=== Section Start ===
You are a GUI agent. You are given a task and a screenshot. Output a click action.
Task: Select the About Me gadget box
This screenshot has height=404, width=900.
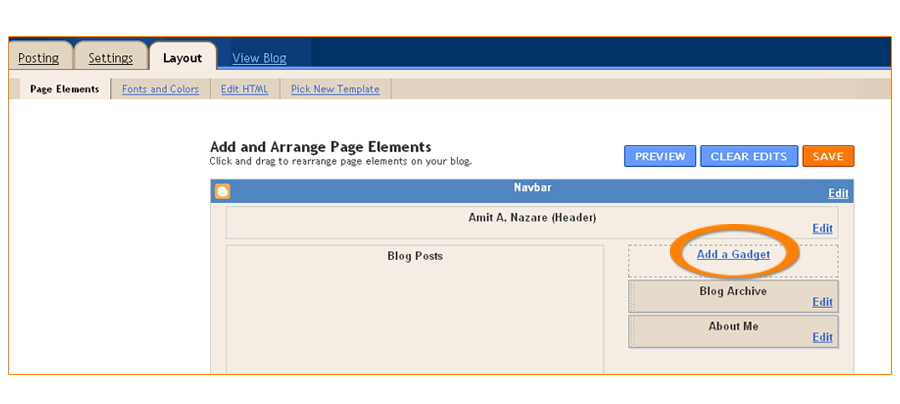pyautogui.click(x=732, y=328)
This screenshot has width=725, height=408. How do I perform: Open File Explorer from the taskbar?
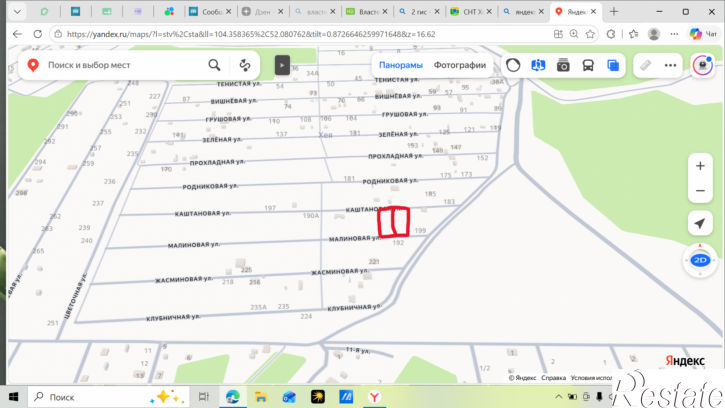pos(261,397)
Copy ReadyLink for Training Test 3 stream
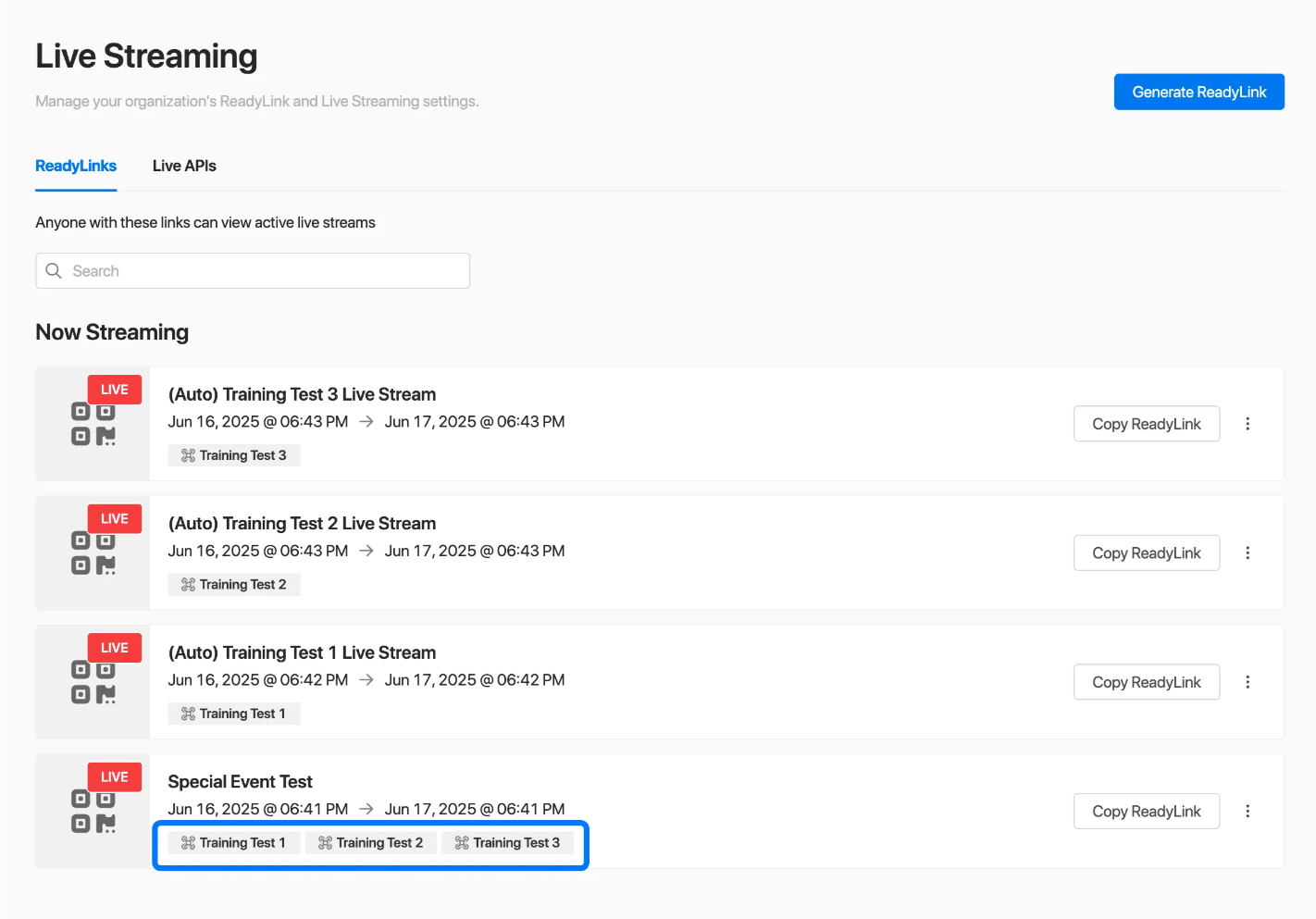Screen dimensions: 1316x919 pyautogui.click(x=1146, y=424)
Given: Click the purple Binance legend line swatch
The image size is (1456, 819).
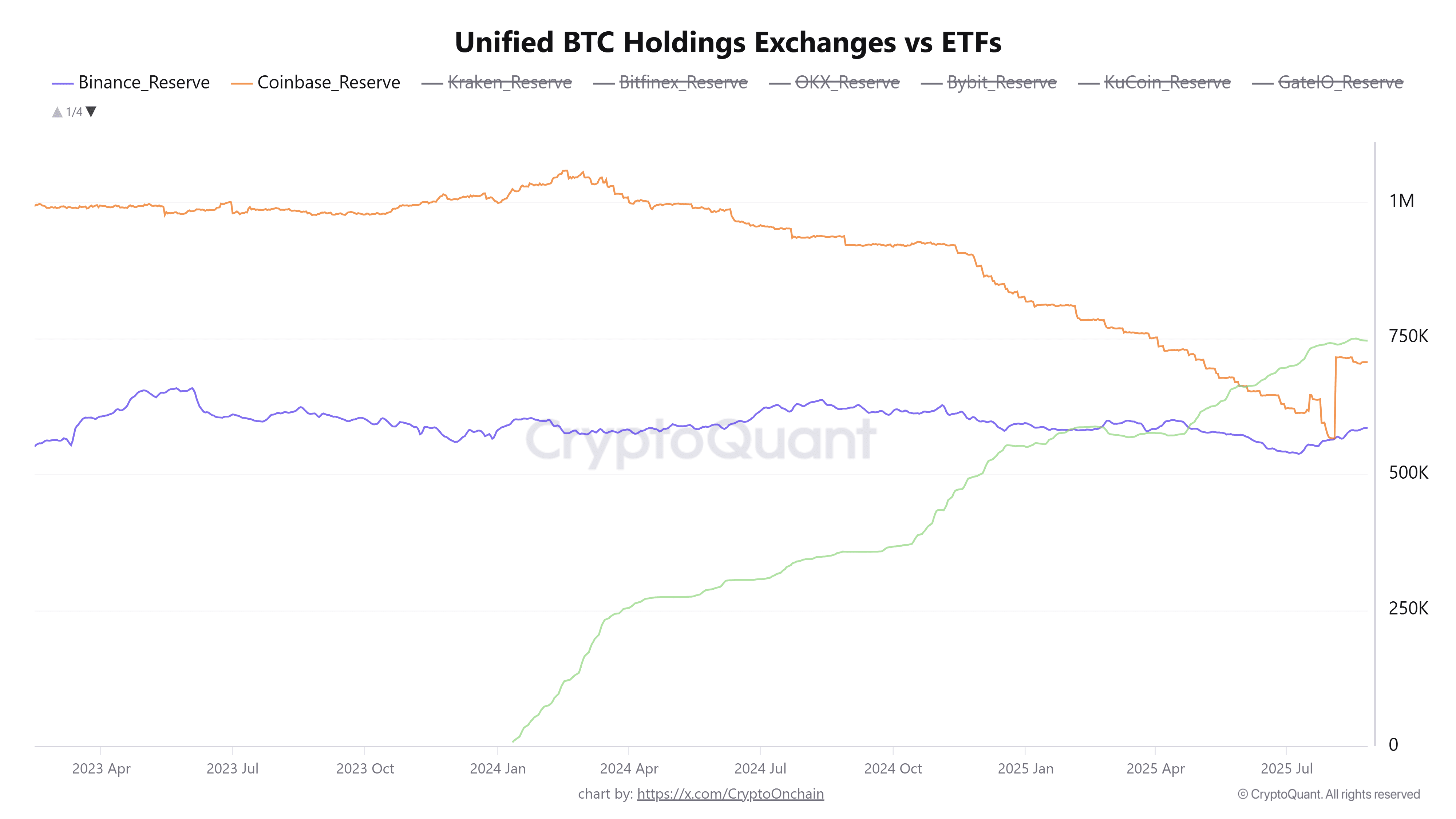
=== Section End ===
- WHAT IS EXPECTED
The expected output is the full material above, unaltered, with pictures removed.

- EXERCISE RESULT
You are a GUI agent. You are given a task and a screenshot. Output a click action.
Task: Select the About Me gadget box
This screenshot has height=404, width=900.
pyautogui.click(x=732, y=328)
This screenshot has width=725, height=408. How do I perform: Open File Explorer from the taskbar?
pos(261,397)
Copy ReadyLink for Training Test 3 stream
Screen dimensions: 1316x919 pyautogui.click(x=1146, y=424)
Given: Click the purple Binance legend line swatch
The image size is (1456, 819).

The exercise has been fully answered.